--- START OF SUPPLIED MATERIAL ---
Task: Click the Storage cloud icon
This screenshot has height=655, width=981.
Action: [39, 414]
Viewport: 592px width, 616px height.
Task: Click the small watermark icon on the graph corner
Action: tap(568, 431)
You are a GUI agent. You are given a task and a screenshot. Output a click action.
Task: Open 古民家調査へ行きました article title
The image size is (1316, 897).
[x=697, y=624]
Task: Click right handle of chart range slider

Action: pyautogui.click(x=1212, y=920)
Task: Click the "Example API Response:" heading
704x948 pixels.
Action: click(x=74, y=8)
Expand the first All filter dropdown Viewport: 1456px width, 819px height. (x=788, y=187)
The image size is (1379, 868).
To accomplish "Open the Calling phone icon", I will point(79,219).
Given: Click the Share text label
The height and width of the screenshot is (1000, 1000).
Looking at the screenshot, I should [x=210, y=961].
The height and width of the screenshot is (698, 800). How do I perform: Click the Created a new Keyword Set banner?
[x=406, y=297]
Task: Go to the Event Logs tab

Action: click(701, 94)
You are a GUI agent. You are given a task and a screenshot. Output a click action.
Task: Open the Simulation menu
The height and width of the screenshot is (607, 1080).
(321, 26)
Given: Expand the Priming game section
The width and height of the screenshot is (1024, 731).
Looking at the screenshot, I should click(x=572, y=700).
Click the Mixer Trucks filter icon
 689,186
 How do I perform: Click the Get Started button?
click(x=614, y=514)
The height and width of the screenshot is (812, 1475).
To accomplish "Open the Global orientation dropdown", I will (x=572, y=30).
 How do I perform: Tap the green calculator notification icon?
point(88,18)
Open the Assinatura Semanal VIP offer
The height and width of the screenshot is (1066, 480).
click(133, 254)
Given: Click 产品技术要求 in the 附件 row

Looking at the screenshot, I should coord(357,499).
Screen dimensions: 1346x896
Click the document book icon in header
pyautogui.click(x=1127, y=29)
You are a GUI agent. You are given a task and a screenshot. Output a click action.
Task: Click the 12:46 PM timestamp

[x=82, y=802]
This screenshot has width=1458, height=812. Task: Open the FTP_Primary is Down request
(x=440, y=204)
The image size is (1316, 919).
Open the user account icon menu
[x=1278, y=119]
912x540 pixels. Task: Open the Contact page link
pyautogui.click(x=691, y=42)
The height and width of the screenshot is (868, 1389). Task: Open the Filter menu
--- END OF SUPPLIED MATERIAL ---
▸ SET TASK
Update every one of the rows above so that "GUI agent" reads "screen assistant", leaving everything else unchanged.

▸ COMPLETE OUTPUT
Task: Click the Storage cloud icon
This screenshot has height=655, width=981.
Action: [39, 414]
Viewport: 592px width, 616px height.
Task: Click the small watermark icon on the graph corner
Action: tap(568, 431)
You are a screen assistant. You are given a task and a screenshot. Output a click action.
Task: Open 古民家調査へ行きました article title
The image size is (1316, 897).
[x=697, y=624]
Task: Click right handle of chart range slider

Action: pyautogui.click(x=1212, y=920)
Task: Click the "Example API Response:" heading
704x948 pixels.
Action: click(x=74, y=8)
Expand the first All filter dropdown Viewport: 1456px width, 819px height. (x=788, y=187)
The image size is (1379, 868).
To accomplish "Open the Calling phone icon", I will point(79,219).
Given: Click the Share text label
The height and width of the screenshot is (1000, 1000).
Looking at the screenshot, I should [x=210, y=961].
The height and width of the screenshot is (698, 800). How do I perform: Click the Created a new Keyword Set banner?
[x=406, y=297]
Task: Go to the Event Logs tab

Action: click(701, 94)
You are a screen assistant. You are given a task and a screenshot. Output a click action.
Task: Open the Simulation menu
The height and width of the screenshot is (607, 1080).
(321, 26)
Given: Expand the Priming game section
The width and height of the screenshot is (1024, 731).
Looking at the screenshot, I should click(x=572, y=700).
Click the Mixer Trucks filter icon
 689,186
 How do I perform: Click the Get Started button?
click(x=614, y=514)
The height and width of the screenshot is (812, 1475).
To accomplish "Open the Global orientation dropdown", I will (x=572, y=30).
 How do I perform: Tap the green calculator notification icon?
point(88,18)
Open the Assinatura Semanal VIP offer
The height and width of the screenshot is (1066, 480).
click(133, 254)
Given: Click 产品技术要求 in the 附件 row

Looking at the screenshot, I should coord(357,499).
Screen dimensions: 1346x896
Click the document book icon in header
pyautogui.click(x=1127, y=29)
You are a screen assistant. You are given a task and a screenshot. Output a click action.
Task: Click the 12:46 PM timestamp

[x=82, y=802]
This screenshot has width=1458, height=812. Task: Open the FTP_Primary is Down request
(x=440, y=204)
The image size is (1316, 919).
Open the user account icon menu
[x=1278, y=119]
912x540 pixels. Task: Open the Contact page link
pyautogui.click(x=691, y=42)
The height and width of the screenshot is (868, 1389). Task: Open the Filter menu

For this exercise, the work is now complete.